Nach viel Streiterei, während der auch auf die schwierige Zeit durch die Corona-Pandemie hingewiesen worden sei, führt unser Leser aus, habe man ihm schließlich sechs Euro nachgelassen. Dann habe er zähneknirschend bezahlt. „Ich bin der Meinung, dass bei solch einem Preissprung der Kunde im Voraus informiert werden muss. Für eine Preiserhöhung auf 18 oder 20 Euro hätte ich ja durchaus Verständnis gehabt. Meine Frau war auch jetzt beim Friseur, einem anderen, sie hat gegenüber der Zeit vor Corona nur vier Euro mehr bezahlt“, schreibt er.

Angst vor der zweiten Welle der Pandemie

Bei einer kleinen Umfrage unter Friseuren auf den Fildern sind drastische Preiserhöhungen, wie sie unser Leser beklagt, nicht bestätigt worden. Wenn die Salons ihre Preise überhaupt erhöht haben, dann eher im moderaten Rahmen.

„Die ersten drei Wochen, nachdem wir wieder geöffnet haben, sind den Umständen entsprechend gut gelaufen, aber jetzt kommt kaum jemand“, sagt Dilek Aktas von Coiffure Velly an der Aicher Straße in Filderstadt-Bernhausen.
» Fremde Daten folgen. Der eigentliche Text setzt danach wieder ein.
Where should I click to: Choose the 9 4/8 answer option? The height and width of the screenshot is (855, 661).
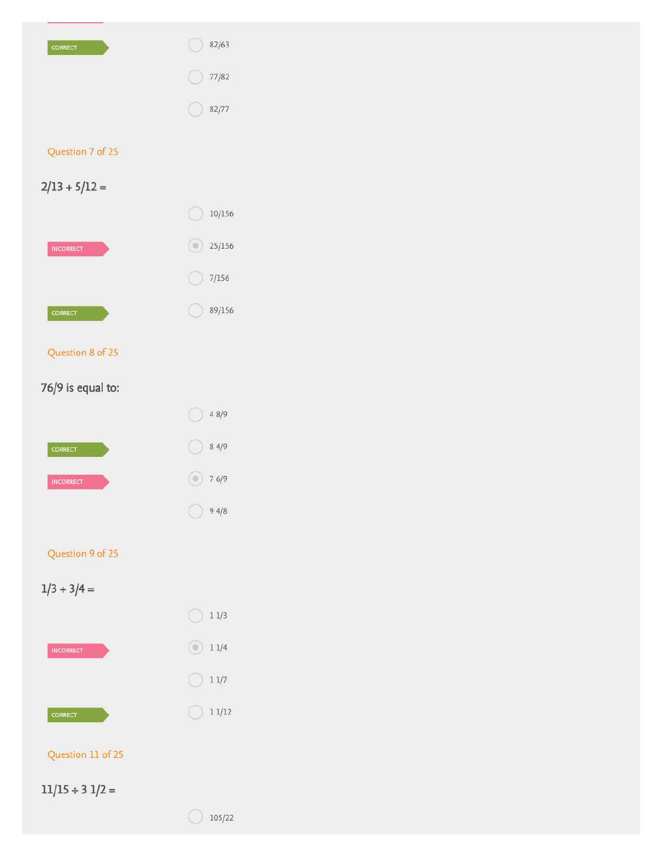click(x=196, y=511)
Durch die ganzen Auflagen, sagt sie, habe sie weniger Kunden annehmen dürfen. „Wir haben immer ohne Anmeldung gearbeitet und müssen nun ebenso verfahren“, sagt sie. „Ab Juni mussten wir für unser fünfköpfiges Team Kurzarbeit anmelden, und wenn eine zweite Welle kommt, dann müssen wir vermutlich schließen.“ Ohne Preiserhöhungen seien sie nicht ausgekommen: „Der Herrenschnitt kostet jetzt 17,90 Euro statt 16,50 Euro“, sagt sie. „Ob es eine weitere Erhöhung gibt und ob es überhaupt für uns weitergeht, wissen wir nicht. Wir warten auf die Kunden.“ Alle anderen Friseure, die sie kenne, litten unter denselben Problemen.

Keine Preiserhöhung aus Fairness gegenüber Kunden

Auch Eylem Arslan vom Haarstudio Döring an der Hauptstraße in Stuttgart-Vaihingen klingt auf Nachfrage mehr als pessimistisch: „Die ersten vier Wochen nach der Öffnung waren nur unter dem Gesichtspunkt gut, dass das Geschäft wieder angelaufen ist“, sagt sie. Der Sicherheitsbestimmungen wegen könnten die Mitarbeiter weniger Kunden bedienen. „Außerdem müssen wir nach jedem Kunden desinfizieren“, berichtet sie.

Die Preise, sagt Eylem Arslan, habe sie nicht erhöht: „Wir wollen unseren Kunden gegenüber fair bleiben.“ An Kurzarbeit denke sie zurzeit ebenfalls noch nicht. „Ich bin Inhaberin und alleinerziehende Mutter. Wegen der Kinder, die noch nicht wie früher betreut werden können, muss ich wesentlich früher aufhören als früher, und meine Mitarbeiter müssen ohne mich auskommen.“ Weil die Umsätze zurückgingen, sehe alles nicht gut aus. „Mein Optimismus nimmt ab“, sagt Eylem Arslan.